*L'EXERCICE*
Prolongez l'extrait sur l'ordre ionique en reprenant juste après sa dernière phrase.

IONIQUE ORDRE
Plutôt qu'un ordre, l'ionique est un style : on n'y retrouve guère la rigueur normative de l'ordre dorique, la codification des formes y est beaucoup moins marquée et les variantes géographiques sont considérables. Entre l'ionique des Cyclades, qui se plaît aux petits bâtiments parés de moulures ciselées, et celui de la côte d'Asie Mineure, où l'influence de l'Orient se manifeste par des temples colossaux à double colonnade et décor de reliefs abondant, le dénominateur commun est surtout un même état d'esprit : le goût pour la sveltesse des formes et pour l'ornementation, où la fantaisie inventive de l'architecte peut se donner libre cours. À tous les niveaux de l'élévation – base, chapiteau, pied et sommet des murs, frise – le décor peut être plus ou moins développé ; des moulurations secondaires – souvent ténues – peuvent également s'intercaler pour souligner les lignes ou rythmer les surfaces. Cet ordre si souple, le malheur veut qu'on en connaisse bien mal les dialectes : dans les Cyclades, les bâtiments ont tous presque complètement disparu et c'est seulement depuis peu que se précise, grâce à des recherches archéologiques très minutieuses, à Naxos surtout, l'image de cette architecture simple mais raffinée ; sur la côte asiatique et dans les îles qui lui font face, les grands temples archaïques ont été détruits dès l'Antiquité et l'on connaît surtout leurs imposants successeurs de l'époque hellénistique. C'est là pourtant que l'ordre ionique semble avoir pris forme.

*DONNÉES FOURNIES*

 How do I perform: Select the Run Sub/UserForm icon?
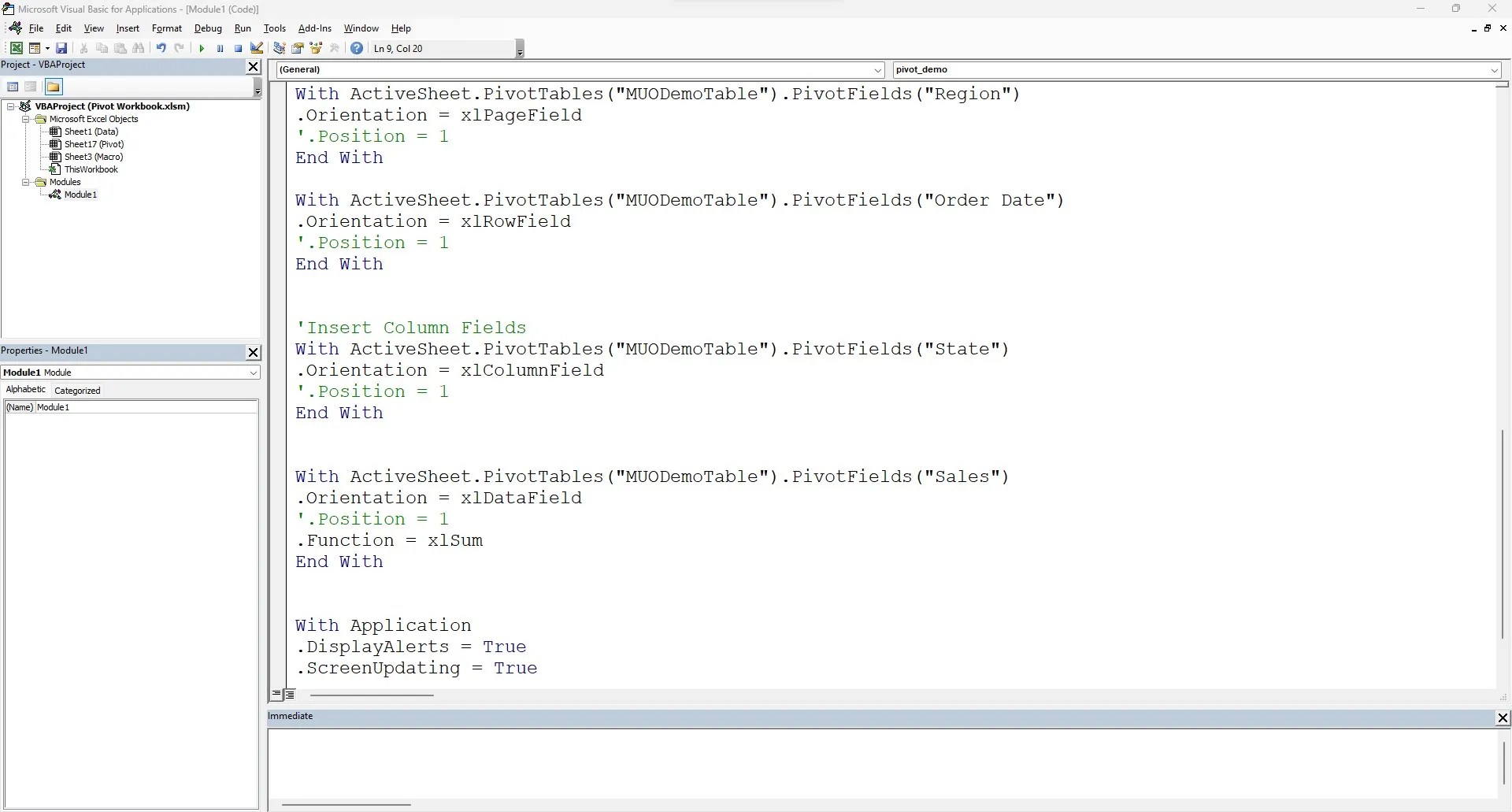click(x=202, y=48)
...
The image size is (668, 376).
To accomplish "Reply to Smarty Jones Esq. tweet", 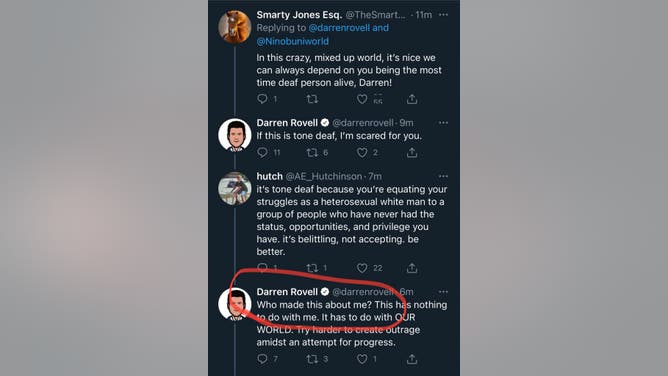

*RÉPONSE À L'EXERCICE*
Les chapiteaux éoliques à volute verticale d'Asie Mineure sont contemporains des premiers chapiteaux ioniques à volute horizontale ; cette variante, qui a subsisté en Éolide à titre de provincialisme, est directement dérivée de l'Orient : on trouve au viiie et au viie siècle des chapiteaux très voisins en Palestine, en Phénicie et en Assyrie. Élégant mais frêle, ce type de chapiteau ne pouvait supporter qu'un entablement léger ; aussi est-ce le chapiteau à volutes horizontales, plus fonctionnel, que l'on trouve dans les grands temples construits entre 570 et 550 avant J.-C. Avec leurs dimensions colossales pour la Grèce, leurs hautes colonnades doubles et leur décor sculpté qui haussent d'un coup l'architecture grecque au niveau des réalisations orientales, ces bâtiments fastueux n'étaient à la portée que des plus grandes cités commerçantes, alors à leur apogée : l'Olympieion d'Athènes, entrepris à leur exemple par les fils du tyran Pisistrate, restera inachevé jusqu'à Hadrien. En fait, la Grèce insulaire et continentale se montrera toujours réfractaire à cette architecture quelque peu exotique ; seules les grandes cités coloniales de l'Occident grec (Sélinonte : temple G) seront tentées de relever le défi pour affirmer leur réussite.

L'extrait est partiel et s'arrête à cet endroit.